### ACTION ITEM
Send back the entries exactly as they were given.

Records from a dataset
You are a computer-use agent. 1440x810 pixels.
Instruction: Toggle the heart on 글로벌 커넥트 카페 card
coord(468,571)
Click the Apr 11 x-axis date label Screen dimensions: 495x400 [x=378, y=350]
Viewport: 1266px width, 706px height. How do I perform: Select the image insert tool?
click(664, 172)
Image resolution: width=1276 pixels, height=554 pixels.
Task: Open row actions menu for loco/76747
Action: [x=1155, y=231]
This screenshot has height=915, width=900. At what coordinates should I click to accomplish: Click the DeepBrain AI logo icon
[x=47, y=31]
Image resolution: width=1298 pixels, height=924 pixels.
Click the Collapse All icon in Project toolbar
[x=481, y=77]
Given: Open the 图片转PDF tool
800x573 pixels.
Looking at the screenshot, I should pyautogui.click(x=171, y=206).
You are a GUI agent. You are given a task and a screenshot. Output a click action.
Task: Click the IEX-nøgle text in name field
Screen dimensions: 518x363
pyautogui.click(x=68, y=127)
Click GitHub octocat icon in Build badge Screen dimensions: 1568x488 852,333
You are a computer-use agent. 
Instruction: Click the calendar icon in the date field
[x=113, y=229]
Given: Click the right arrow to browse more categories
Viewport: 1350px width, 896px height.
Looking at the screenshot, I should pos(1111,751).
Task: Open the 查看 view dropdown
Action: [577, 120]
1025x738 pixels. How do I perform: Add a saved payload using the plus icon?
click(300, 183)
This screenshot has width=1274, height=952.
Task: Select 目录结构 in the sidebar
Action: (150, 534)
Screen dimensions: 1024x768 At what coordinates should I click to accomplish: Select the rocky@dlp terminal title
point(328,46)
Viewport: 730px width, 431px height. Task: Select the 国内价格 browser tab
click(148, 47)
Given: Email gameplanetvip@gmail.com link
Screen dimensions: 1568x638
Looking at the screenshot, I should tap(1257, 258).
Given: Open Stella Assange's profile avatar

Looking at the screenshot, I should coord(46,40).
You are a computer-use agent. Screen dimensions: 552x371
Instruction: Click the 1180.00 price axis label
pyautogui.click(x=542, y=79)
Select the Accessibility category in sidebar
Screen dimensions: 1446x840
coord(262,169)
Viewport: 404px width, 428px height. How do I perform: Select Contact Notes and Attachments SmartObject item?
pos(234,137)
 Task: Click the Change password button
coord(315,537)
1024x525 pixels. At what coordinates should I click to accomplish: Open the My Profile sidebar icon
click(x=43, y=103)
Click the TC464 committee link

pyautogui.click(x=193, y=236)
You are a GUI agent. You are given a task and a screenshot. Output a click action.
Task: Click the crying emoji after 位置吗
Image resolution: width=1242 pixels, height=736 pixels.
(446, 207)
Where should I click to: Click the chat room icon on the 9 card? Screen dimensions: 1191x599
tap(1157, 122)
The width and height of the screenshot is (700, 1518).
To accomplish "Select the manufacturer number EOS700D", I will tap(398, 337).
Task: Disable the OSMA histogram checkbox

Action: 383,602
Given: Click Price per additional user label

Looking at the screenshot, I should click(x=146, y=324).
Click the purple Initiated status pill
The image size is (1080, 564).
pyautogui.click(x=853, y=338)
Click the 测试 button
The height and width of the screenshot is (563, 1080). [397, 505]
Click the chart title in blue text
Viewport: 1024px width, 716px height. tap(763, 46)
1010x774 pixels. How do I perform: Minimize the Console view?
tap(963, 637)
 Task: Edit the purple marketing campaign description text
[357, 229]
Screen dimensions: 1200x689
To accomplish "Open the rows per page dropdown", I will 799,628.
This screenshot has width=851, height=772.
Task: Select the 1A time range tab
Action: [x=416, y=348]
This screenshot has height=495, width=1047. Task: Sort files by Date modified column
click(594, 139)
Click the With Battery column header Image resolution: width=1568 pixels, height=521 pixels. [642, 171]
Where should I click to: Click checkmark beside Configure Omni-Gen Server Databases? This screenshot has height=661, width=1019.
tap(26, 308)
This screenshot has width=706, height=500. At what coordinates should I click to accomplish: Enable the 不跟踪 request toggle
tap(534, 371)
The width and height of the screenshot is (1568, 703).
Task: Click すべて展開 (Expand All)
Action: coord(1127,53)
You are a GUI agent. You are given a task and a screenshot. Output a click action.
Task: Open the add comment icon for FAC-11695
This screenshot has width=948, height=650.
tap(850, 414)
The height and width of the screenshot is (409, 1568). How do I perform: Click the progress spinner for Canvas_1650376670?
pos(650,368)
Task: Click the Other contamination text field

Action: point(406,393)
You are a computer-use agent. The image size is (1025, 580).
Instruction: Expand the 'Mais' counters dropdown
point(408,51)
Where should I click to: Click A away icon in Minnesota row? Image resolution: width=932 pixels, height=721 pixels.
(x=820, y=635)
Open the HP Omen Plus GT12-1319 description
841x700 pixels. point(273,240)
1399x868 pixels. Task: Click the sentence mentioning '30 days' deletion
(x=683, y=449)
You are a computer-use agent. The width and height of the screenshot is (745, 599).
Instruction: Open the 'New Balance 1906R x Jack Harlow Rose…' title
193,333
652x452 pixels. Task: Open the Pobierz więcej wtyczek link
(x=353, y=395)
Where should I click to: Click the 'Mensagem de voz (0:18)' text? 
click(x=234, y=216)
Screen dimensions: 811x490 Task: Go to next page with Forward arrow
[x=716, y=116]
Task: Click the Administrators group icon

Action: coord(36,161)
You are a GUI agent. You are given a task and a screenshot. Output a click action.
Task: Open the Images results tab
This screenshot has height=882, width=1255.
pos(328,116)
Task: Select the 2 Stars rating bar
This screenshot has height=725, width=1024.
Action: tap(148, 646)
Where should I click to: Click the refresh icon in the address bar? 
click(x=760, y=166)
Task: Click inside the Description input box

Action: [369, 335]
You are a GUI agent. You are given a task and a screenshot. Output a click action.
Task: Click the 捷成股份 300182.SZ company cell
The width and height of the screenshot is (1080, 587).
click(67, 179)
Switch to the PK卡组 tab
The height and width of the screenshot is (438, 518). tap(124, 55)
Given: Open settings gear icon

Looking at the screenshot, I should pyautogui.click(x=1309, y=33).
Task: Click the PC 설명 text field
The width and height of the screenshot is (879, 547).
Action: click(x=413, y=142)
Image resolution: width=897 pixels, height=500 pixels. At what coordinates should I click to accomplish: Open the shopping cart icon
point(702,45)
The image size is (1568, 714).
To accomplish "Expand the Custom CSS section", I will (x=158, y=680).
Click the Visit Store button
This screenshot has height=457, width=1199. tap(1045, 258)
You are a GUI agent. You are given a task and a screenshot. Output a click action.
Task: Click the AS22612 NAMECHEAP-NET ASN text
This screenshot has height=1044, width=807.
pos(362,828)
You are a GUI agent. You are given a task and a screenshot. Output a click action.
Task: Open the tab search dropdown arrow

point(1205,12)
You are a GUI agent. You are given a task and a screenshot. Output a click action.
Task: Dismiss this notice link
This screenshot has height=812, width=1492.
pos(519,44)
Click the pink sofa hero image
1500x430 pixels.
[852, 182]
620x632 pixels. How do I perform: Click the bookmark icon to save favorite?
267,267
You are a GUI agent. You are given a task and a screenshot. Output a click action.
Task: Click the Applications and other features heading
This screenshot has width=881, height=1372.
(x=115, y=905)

### ANSWER SECTION
You are a computer-use agent. 1440x810 pixels.
Instruction: Toggle the heart on 글로벌 커넥트 카페 card
coord(468,571)
Click the Apr 11 x-axis date label Screen dimensions: 495x400 [x=378, y=350]
Viewport: 1266px width, 706px height. How do I perform: Select the image insert tool?
click(664, 172)
Image resolution: width=1276 pixels, height=554 pixels.
Task: Open row actions menu for loco/76747
Action: [x=1155, y=231]
This screenshot has height=915, width=900. At what coordinates should I click to accomplish: Click the DeepBrain AI logo icon
[x=47, y=31]
Image resolution: width=1298 pixels, height=924 pixels.
Click the Collapse All icon in Project toolbar
[x=481, y=77]
Given: Open the 图片转PDF tool
800x573 pixels.
Looking at the screenshot, I should pyautogui.click(x=171, y=206).
You are a GUI agent. You are given a task and a screenshot. Output a click action.
Task: Click the IEX-nøgle text in name field
Screen dimensions: 518x363
pyautogui.click(x=68, y=127)
Click GitHub octocat icon in Build badge Screen dimensions: 1568x488 852,333
You are a computer-use agent. 
Instruction: Click the calendar icon in the date field
[x=113, y=229]
Given: Click the right arrow to browse more categories
Viewport: 1350px width, 896px height.
Looking at the screenshot, I should pos(1111,751).
Task: Open the 查看 view dropdown
Action: [577, 120]
1025x738 pixels. How do I perform: Add a saved payload using the plus icon?
click(300, 183)
This screenshot has width=1274, height=952.
Task: Select 目录结构 in the sidebar
Action: (150, 534)
Screen dimensions: 1024x768 At what coordinates should I click to accomplish: Select the rocky@dlp terminal title
point(328,46)
Viewport: 730px width, 431px height. Task: Select the 国内价格 browser tab
click(148, 47)
Given: Email gameplanetvip@gmail.com link
Screen dimensions: 1568x638
Looking at the screenshot, I should tap(1257, 258).
Given: Open Stella Assange's profile avatar

Looking at the screenshot, I should coord(46,40).
You are a computer-use agent. Screen dimensions: 552x371
Instruction: Click the 1180.00 price axis label
pyautogui.click(x=542, y=79)
Select the Accessibility category in sidebar
Screen dimensions: 1446x840
coord(262,169)
Viewport: 404px width, 428px height. How do I perform: Select Contact Notes and Attachments SmartObject item?
pos(234,137)
 Task: Click the Change password button
coord(315,537)
1024x525 pixels. At what coordinates should I click to accomplish: Open the My Profile sidebar icon
click(x=43, y=103)
Click the TC464 committee link

pyautogui.click(x=193, y=236)
You are a GUI agent. You are given a task and a screenshot. Output a click action.
Task: Click the crying emoji after 位置吗
Image resolution: width=1242 pixels, height=736 pixels.
(446, 207)
Where should I click to: Click the chat room icon on the 9 card? Screen dimensions: 1191x599
tap(1157, 122)
The width and height of the screenshot is (700, 1518).
To accomplish "Select the manufacturer number EOS700D", I will tap(398, 337).
Task: Disable the OSMA histogram checkbox

Action: 383,602
Given: Click Price per additional user label

Looking at the screenshot, I should click(x=146, y=324).
Click the purple Initiated status pill
The image size is (1080, 564).
pyautogui.click(x=853, y=338)
Click the 测试 button
The height and width of the screenshot is (563, 1080). [397, 505]
Click the chart title in blue text
Viewport: 1024px width, 716px height. tap(763, 46)
1010x774 pixels. How do I perform: Minimize the Console view?
tap(963, 637)
 Task: Edit the purple marketing campaign description text
[357, 229]
Screen dimensions: 1200x689
To accomplish "Open the rows per page dropdown", I will 799,628.
This screenshot has width=851, height=772.
Task: Select the 1A time range tab
Action: [x=416, y=348]
This screenshot has height=495, width=1047. Task: Sort files by Date modified column
click(594, 139)
Click the With Battery column header Image resolution: width=1568 pixels, height=521 pixels. [642, 171]
Where should I click to: Click checkmark beside Configure Omni-Gen Server Databases? This screenshot has height=661, width=1019.
tap(26, 308)
This screenshot has width=706, height=500. At what coordinates should I click to accomplish: Enable the 不跟踪 request toggle
tap(534, 371)
The width and height of the screenshot is (1568, 703).
Task: Click すべて展開 (Expand All)
Action: coord(1127,53)
You are a GUI agent. You are given a task and a screenshot. Output a click action.
Task: Open the add comment icon for FAC-11695
This screenshot has width=948, height=650.
tap(850, 414)
The height and width of the screenshot is (409, 1568). How do I perform: Click the progress spinner for Canvas_1650376670?
pos(650,368)
Task: Click the Other contamination text field

Action: point(406,393)
You are a computer-use agent. The image size is (1025, 580).
Instruction: Expand the 'Mais' counters dropdown
point(408,51)
Where should I click to: Click A away icon in Minnesota row? Image resolution: width=932 pixels, height=721 pixels.
(x=820, y=635)
Open the HP Omen Plus GT12-1319 description
841x700 pixels. point(273,240)
1399x868 pixels. Task: Click the sentence mentioning '30 days' deletion
(x=683, y=449)
You are a computer-use agent. The width and height of the screenshot is (745, 599).
Instruction: Open the 'New Balance 1906R x Jack Harlow Rose…' title
193,333
652x452 pixels. Task: Open the Pobierz więcej wtyczek link
(x=353, y=395)
Where should I click to: Click the 'Mensagem de voz (0:18)' text? 
click(x=234, y=216)
Screen dimensions: 811x490 Task: Go to next page with Forward arrow
[x=716, y=116]
Task: Click the Administrators group icon

Action: coord(36,161)
You are a GUI agent. You are given a task and a screenshot. Output a click action.
Task: Open the Images results tab
This screenshot has height=882, width=1255.
pos(328,116)
Task: Select the 2 Stars rating bar
This screenshot has height=725, width=1024.
Action: tap(148, 646)
Where should I click to: Click the refresh icon in the address bar? 
click(x=760, y=166)
Task: Click inside the Description input box

Action: [369, 335]
You are a GUI agent. You are given a task and a screenshot. Output a click action.
Task: Click the 捷成股份 300182.SZ company cell
The width and height of the screenshot is (1080, 587).
click(67, 179)
Switch to the PK卡组 tab
The height and width of the screenshot is (438, 518). tap(124, 55)
Given: Open settings gear icon

Looking at the screenshot, I should pyautogui.click(x=1309, y=33).
Task: Click the PC 설명 text field
The width and height of the screenshot is (879, 547).
Action: click(x=413, y=142)
Image resolution: width=897 pixels, height=500 pixels. At what coordinates should I click to accomplish: Open the shopping cart icon
point(702,45)
The image size is (1568, 714).
To accomplish "Expand the Custom CSS section", I will (x=158, y=680).
Click the Visit Store button
This screenshot has height=457, width=1199. tap(1045, 258)
You are a GUI agent. You are given a task and a screenshot. Output a click action.
Task: Click the AS22612 NAMECHEAP-NET ASN text
This screenshot has height=1044, width=807.
pos(362,828)
You are a GUI agent. You are given a task and a screenshot. Output a click action.
Task: Open the tab search dropdown arrow

point(1205,12)
You are a GUI agent. You are given a task and a screenshot. Output a click action.
Task: Dismiss this notice link
This screenshot has height=812, width=1492.
pos(519,44)
Click the pink sofa hero image
1500x430 pixels.
[852, 182]
620x632 pixels. How do I perform: Click the bookmark icon to save favorite?
267,267
You are a GUI agent. You are given a task and a screenshot. Output a click action.
Task: Click the Applications and other features heading
This screenshot has width=881, height=1372.
(x=115, y=905)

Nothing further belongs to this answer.